» PROVIDED DATA:
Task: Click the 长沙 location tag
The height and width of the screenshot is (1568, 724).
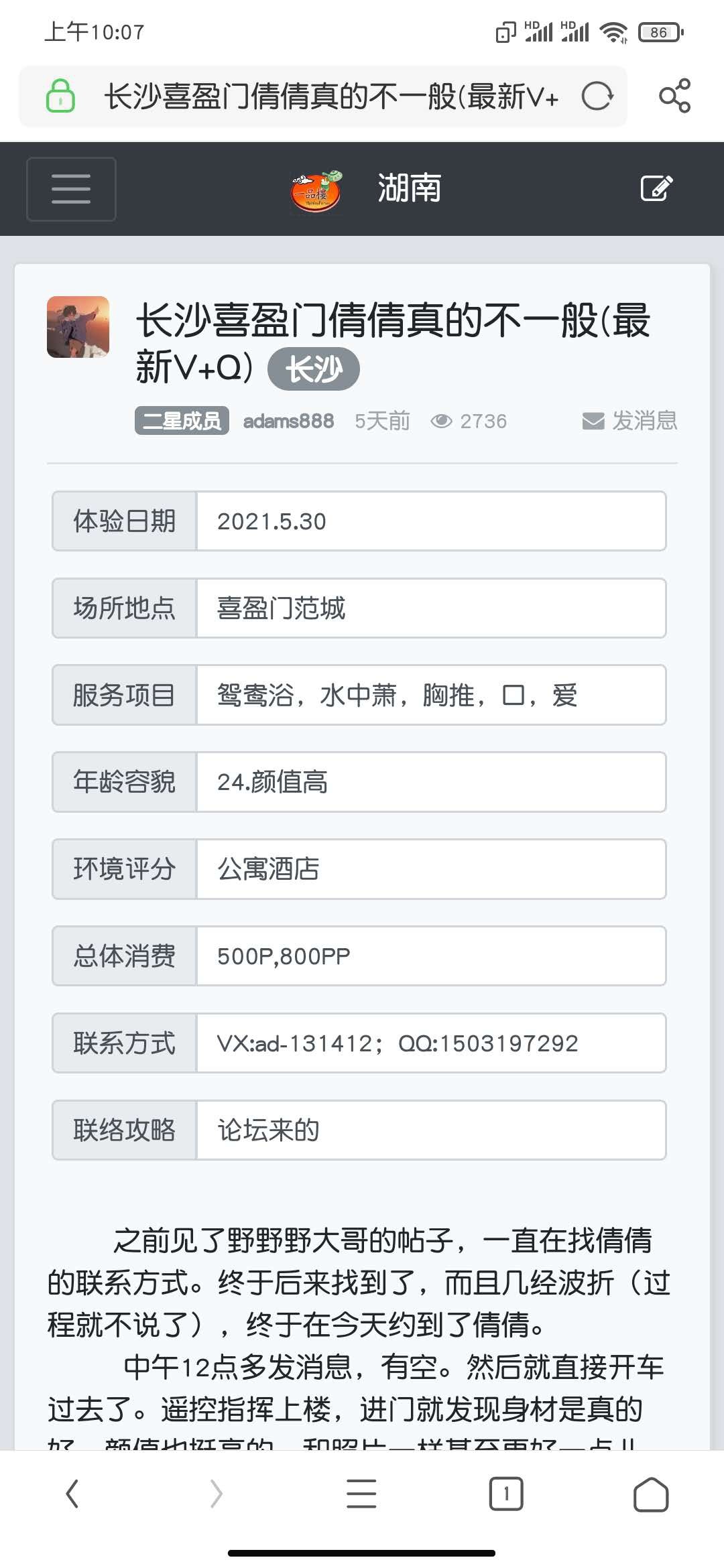Action: pyautogui.click(x=312, y=369)
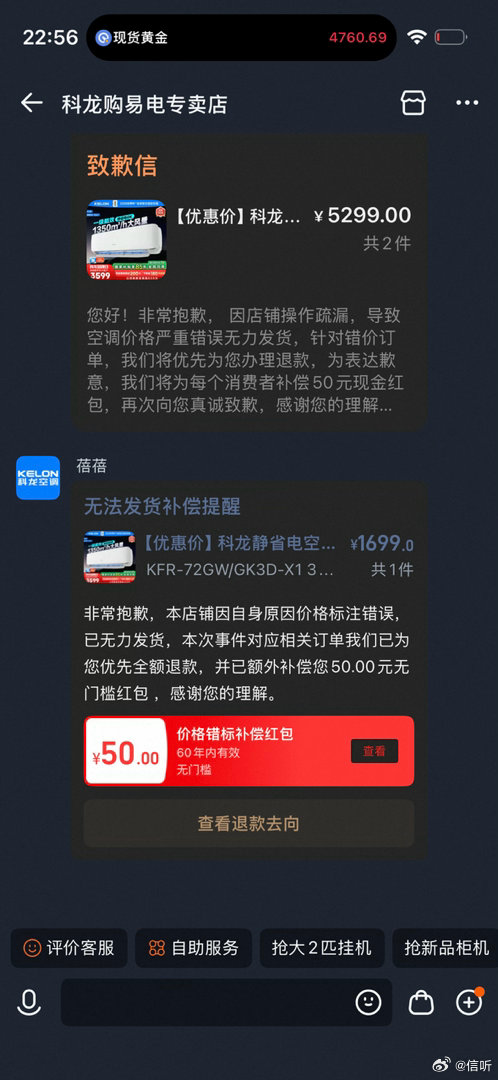Open the three-dot overflow menu
The image size is (498, 1080).
tap(467, 103)
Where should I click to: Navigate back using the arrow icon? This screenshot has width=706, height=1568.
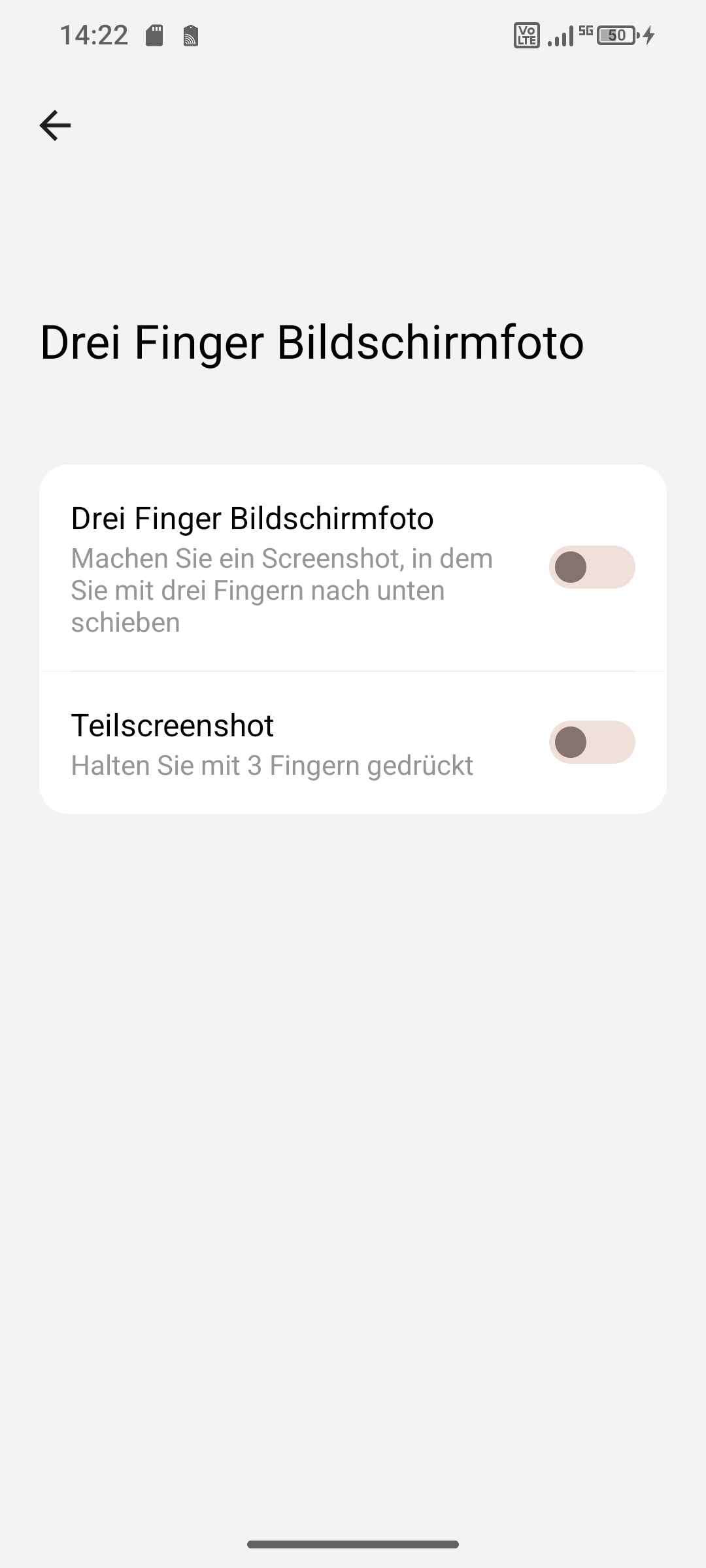click(55, 125)
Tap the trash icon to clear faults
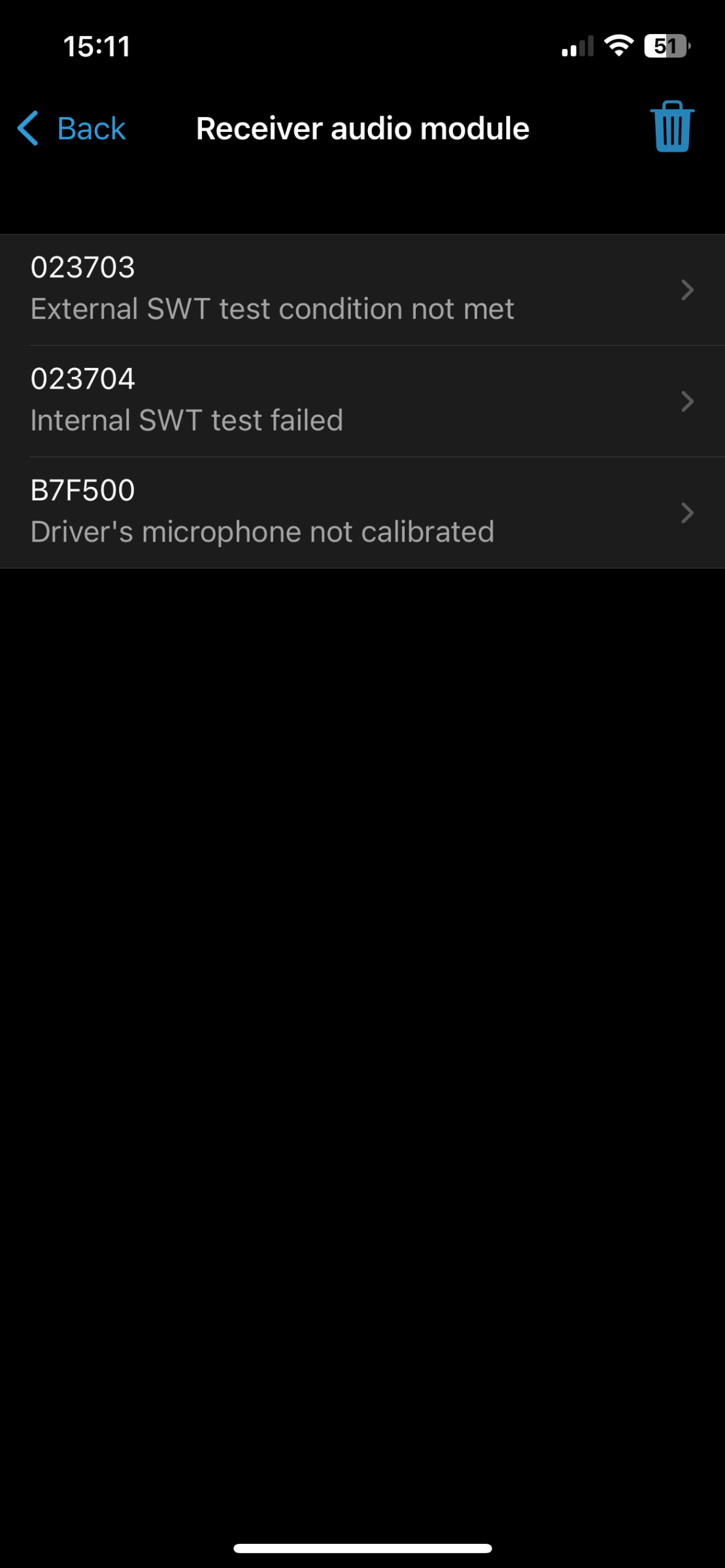Viewport: 725px width, 1568px height. point(672,127)
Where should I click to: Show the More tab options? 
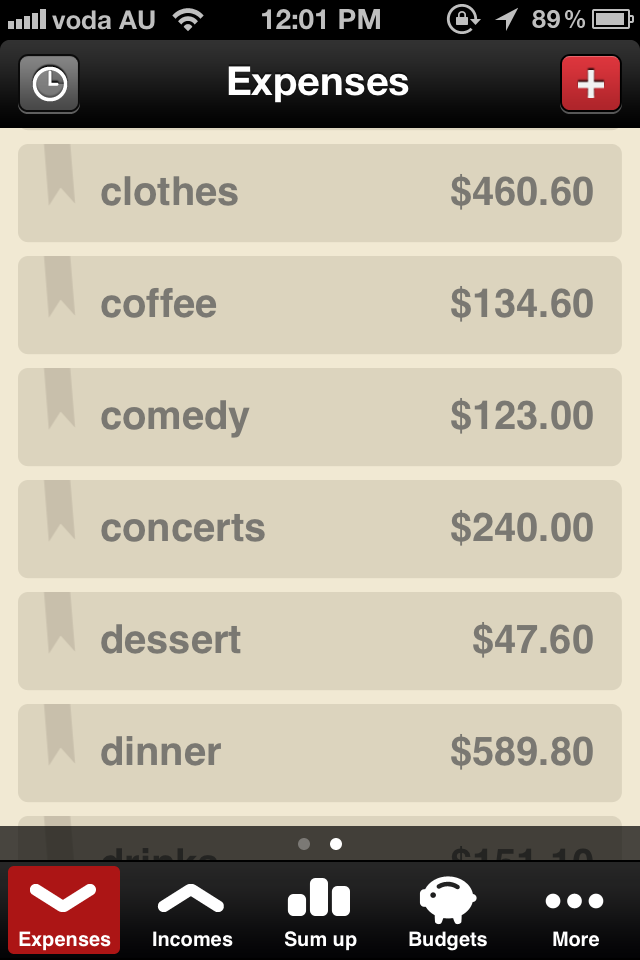(x=575, y=912)
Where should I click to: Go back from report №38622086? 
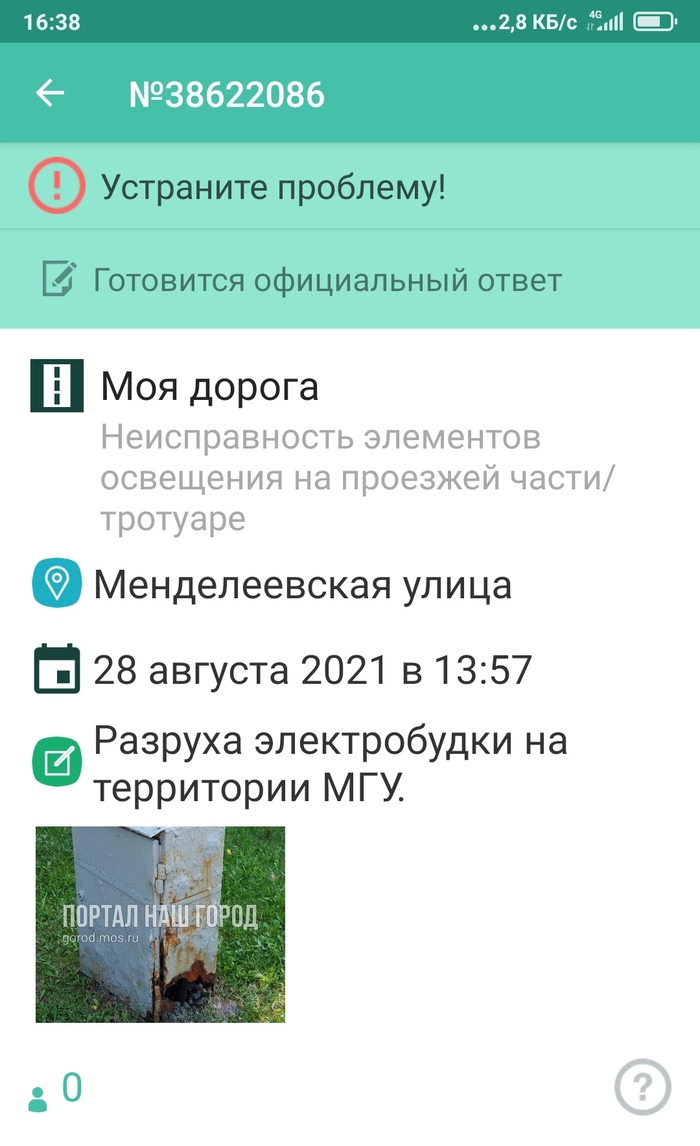50,93
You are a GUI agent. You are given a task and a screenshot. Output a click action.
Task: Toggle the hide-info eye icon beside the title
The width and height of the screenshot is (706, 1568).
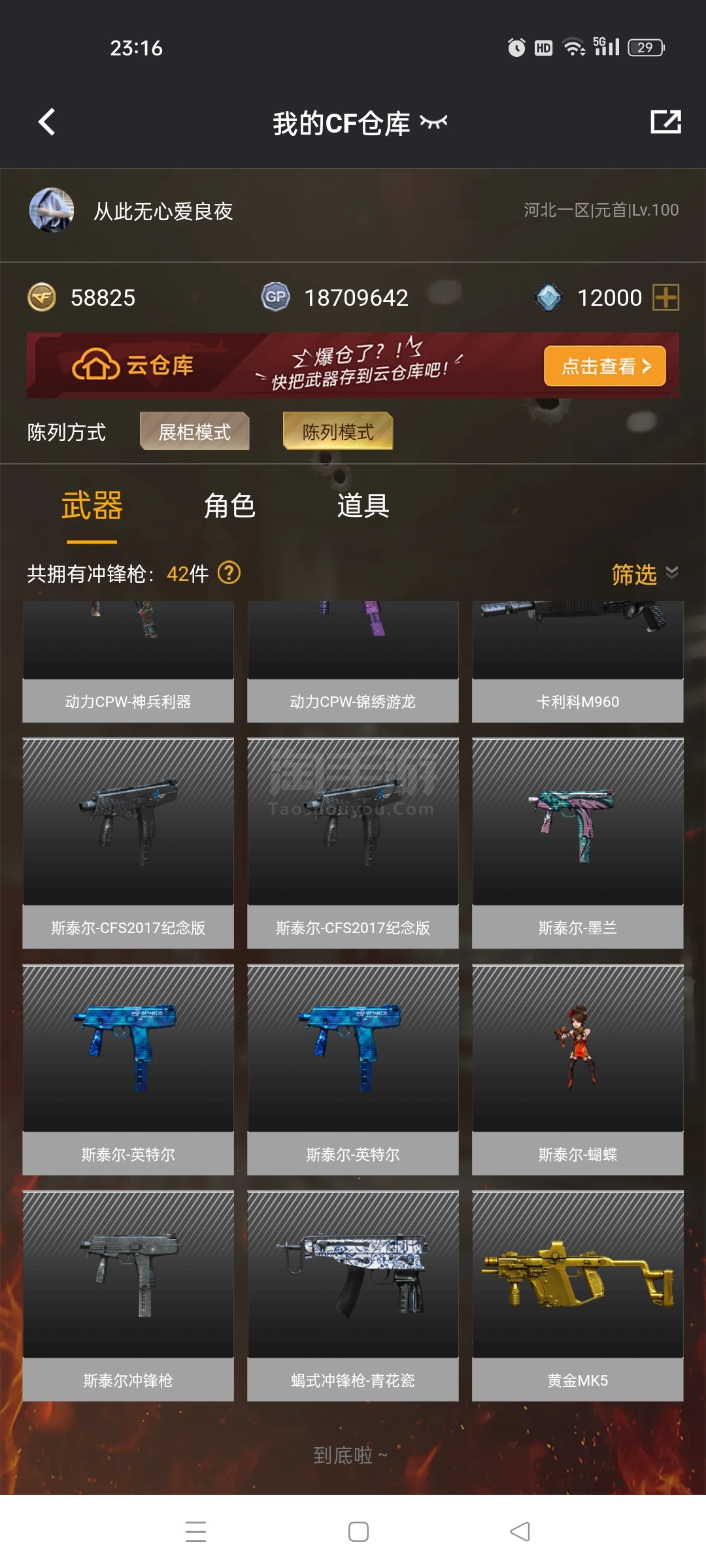point(433,122)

» GIVEN PROBLEM:
Output every line of the material above as a Markdown table with the columns "Row" and "Line", numbering the rows in order and skipping any blank lines. Omit the pictures.

» CORRECT OUTPUT:
| Row | Line |
|---|---|
| 1 | Task: Click the 长沙 location tag |
| 2 | The height and width of the screenshot is (1568, 724). |
| 3 | Action: pyautogui.click(x=312, y=369) |
| 4 | Open the three-dot overflow menu |
| 5 | The image size is (498, 1080). |
| 6 | tap(467, 103) |
| 7 | Where should I click to: Navigate back using the arrow icon? This screenshot has width=706, height=1568. |
| 8 | click(55, 125) |
| 9 | Tap the trash icon to clear faults |
| 10 | Viewport: 725px width, 1568px height. point(672,127) |
| 11 | Where should I click to: Show the More tab options?  |
| 12 | (x=575, y=912) |
| 13 | Where should I click to: Go back from report №38622086?  |
| 14 | 50,93 |
| 15 | You are a GUI agent. You are given a task and a screenshot. Output a click action. |
| 16 | Task: Toggle the hide-info eye icon beside the title |
| 17 | The width and height of the screenshot is (706, 1568). |
| 18 | point(433,122) |